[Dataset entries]
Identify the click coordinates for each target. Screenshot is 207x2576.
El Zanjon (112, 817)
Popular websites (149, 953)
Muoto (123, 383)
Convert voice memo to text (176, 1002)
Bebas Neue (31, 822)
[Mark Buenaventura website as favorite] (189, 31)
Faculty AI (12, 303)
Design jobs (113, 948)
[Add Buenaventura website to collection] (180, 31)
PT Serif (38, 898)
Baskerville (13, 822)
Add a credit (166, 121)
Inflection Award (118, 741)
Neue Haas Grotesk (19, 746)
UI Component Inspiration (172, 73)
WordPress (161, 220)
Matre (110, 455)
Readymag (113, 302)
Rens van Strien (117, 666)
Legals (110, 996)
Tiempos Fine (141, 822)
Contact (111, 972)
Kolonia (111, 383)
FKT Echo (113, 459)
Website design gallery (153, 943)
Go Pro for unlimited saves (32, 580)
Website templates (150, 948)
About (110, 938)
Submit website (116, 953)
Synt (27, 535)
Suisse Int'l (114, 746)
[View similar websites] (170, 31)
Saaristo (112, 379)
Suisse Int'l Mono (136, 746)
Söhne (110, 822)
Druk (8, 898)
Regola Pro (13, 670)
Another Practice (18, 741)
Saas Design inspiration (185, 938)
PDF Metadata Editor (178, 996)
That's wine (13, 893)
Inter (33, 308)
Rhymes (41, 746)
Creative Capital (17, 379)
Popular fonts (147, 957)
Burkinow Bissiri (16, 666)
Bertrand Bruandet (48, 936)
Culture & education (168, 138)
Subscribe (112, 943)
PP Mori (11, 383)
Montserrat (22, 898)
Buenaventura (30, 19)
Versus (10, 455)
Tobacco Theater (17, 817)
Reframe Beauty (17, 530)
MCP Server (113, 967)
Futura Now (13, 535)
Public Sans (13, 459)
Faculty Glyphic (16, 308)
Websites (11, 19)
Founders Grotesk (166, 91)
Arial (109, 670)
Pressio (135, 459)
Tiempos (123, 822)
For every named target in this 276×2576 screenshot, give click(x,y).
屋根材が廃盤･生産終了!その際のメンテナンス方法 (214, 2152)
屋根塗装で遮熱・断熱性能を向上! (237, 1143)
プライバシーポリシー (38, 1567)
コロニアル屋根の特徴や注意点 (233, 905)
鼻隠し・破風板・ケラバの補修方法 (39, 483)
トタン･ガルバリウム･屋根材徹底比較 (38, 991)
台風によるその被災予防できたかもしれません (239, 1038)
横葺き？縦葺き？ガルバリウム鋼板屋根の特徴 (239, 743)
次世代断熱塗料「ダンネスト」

• What is required: Only lines holding the word "click" are wanted, so copy each of them from the records above.

• Reply:
Identify the click coordinates for each target. Screenshot is 207x2576.
For every named target in this 276×2576 screenshot, give click(x,y).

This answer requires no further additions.